----- INFORMATION GIVEN -----

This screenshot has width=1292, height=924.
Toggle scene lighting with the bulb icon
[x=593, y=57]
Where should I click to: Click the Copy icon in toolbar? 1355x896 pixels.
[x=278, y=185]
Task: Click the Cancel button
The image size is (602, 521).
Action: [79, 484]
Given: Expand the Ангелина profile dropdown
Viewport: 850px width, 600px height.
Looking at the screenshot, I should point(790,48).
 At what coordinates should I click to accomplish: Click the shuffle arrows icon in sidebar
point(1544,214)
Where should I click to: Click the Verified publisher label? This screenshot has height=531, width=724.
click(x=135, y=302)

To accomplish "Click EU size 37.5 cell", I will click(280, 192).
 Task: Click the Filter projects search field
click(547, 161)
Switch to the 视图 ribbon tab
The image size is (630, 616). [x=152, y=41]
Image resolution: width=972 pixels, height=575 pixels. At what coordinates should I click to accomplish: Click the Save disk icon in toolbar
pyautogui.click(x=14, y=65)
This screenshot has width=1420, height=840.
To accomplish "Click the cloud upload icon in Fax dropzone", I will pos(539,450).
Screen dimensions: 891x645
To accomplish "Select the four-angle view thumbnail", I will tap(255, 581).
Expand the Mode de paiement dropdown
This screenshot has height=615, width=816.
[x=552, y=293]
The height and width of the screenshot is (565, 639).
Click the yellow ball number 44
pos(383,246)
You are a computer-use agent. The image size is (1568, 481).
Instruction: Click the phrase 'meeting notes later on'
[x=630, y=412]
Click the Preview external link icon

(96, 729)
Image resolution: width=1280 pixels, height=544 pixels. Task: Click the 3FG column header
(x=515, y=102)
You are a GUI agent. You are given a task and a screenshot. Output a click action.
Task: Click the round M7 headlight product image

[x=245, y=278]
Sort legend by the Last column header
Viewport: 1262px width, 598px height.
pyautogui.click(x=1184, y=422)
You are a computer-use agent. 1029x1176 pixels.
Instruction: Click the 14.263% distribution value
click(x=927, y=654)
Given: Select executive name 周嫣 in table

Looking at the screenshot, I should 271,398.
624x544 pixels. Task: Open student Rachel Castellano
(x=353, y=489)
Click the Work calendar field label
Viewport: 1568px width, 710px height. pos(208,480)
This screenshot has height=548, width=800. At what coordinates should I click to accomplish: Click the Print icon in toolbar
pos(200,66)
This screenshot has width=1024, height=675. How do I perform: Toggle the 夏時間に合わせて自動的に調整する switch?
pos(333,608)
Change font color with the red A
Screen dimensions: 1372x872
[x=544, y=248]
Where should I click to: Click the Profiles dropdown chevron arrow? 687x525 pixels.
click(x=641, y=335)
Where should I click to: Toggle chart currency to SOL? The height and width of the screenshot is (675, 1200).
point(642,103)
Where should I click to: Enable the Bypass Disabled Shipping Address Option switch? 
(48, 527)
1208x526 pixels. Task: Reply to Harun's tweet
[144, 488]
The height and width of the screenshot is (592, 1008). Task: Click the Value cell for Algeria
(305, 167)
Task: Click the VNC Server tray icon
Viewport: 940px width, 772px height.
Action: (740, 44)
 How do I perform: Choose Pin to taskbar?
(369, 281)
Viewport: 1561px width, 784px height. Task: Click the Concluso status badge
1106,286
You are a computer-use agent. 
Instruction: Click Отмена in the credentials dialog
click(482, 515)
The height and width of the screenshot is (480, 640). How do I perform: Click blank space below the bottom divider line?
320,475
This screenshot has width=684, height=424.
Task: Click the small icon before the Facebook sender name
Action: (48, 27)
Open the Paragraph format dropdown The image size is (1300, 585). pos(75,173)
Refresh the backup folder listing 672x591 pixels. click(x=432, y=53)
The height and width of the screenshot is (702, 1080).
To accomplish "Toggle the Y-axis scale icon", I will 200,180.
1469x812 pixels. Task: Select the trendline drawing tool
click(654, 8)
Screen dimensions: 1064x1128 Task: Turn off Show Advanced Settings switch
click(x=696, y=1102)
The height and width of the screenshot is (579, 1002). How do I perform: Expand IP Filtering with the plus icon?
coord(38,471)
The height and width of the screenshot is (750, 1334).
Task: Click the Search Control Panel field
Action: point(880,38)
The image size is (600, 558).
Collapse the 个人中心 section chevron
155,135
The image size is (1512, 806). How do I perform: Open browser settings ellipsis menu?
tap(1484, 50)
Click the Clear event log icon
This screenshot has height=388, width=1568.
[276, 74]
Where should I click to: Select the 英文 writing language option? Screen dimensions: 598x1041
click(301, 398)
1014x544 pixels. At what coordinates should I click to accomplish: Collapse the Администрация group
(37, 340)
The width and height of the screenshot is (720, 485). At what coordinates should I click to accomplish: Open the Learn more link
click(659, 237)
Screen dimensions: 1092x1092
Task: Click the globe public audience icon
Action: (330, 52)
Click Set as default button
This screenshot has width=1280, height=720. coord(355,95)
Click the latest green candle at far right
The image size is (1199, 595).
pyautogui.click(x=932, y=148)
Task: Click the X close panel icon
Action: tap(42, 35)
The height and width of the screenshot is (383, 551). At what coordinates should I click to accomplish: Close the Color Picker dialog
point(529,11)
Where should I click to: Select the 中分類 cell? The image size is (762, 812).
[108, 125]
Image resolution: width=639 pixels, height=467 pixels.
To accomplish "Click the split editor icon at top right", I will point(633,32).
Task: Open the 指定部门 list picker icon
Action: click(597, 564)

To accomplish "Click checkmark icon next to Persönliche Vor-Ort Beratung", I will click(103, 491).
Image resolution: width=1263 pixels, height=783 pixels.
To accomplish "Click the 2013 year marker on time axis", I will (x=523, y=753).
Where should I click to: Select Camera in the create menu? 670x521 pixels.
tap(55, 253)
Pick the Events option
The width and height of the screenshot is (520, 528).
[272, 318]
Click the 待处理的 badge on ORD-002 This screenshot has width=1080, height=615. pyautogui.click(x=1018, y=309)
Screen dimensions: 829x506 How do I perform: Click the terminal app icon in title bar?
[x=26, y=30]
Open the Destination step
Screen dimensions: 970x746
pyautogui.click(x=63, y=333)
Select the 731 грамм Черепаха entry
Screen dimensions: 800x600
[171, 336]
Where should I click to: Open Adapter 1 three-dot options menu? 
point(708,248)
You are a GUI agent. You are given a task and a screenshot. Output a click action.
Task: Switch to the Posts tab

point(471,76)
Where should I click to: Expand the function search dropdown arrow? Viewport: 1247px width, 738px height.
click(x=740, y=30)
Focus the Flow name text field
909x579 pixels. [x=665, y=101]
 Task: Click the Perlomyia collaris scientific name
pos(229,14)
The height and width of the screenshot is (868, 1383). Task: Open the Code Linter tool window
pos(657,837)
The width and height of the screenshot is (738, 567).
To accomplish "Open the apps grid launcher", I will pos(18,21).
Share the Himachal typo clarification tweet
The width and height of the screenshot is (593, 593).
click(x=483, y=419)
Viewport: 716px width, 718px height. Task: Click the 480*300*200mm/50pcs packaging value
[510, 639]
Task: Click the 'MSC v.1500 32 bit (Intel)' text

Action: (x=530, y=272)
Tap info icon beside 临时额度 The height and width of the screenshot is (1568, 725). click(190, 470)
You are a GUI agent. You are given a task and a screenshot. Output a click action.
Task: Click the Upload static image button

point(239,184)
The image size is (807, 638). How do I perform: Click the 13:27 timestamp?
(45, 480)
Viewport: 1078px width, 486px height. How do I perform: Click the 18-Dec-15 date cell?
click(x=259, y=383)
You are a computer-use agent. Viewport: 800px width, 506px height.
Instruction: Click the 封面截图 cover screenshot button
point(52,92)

-----

TASK OBJECTIVE — Where the string "agent" turns up in a line of the data above, copy that whole line.

TASK SOLUTION —
You are a computer-use agent. The image size is (1568, 481).
You are a GUI agent. You are given a task and a screenshot. Output a click action.
You are a computer-use agent. 1029x1176 pixels.
You are a computer-use agent. 
You are a GUI agent. You are given a task and a screenshot. Output a click action.
You are a GUI agent. You are given a task and a screenshot. Output a click action.
You are a computer-use agent. Viewport: 800px width, 506px height.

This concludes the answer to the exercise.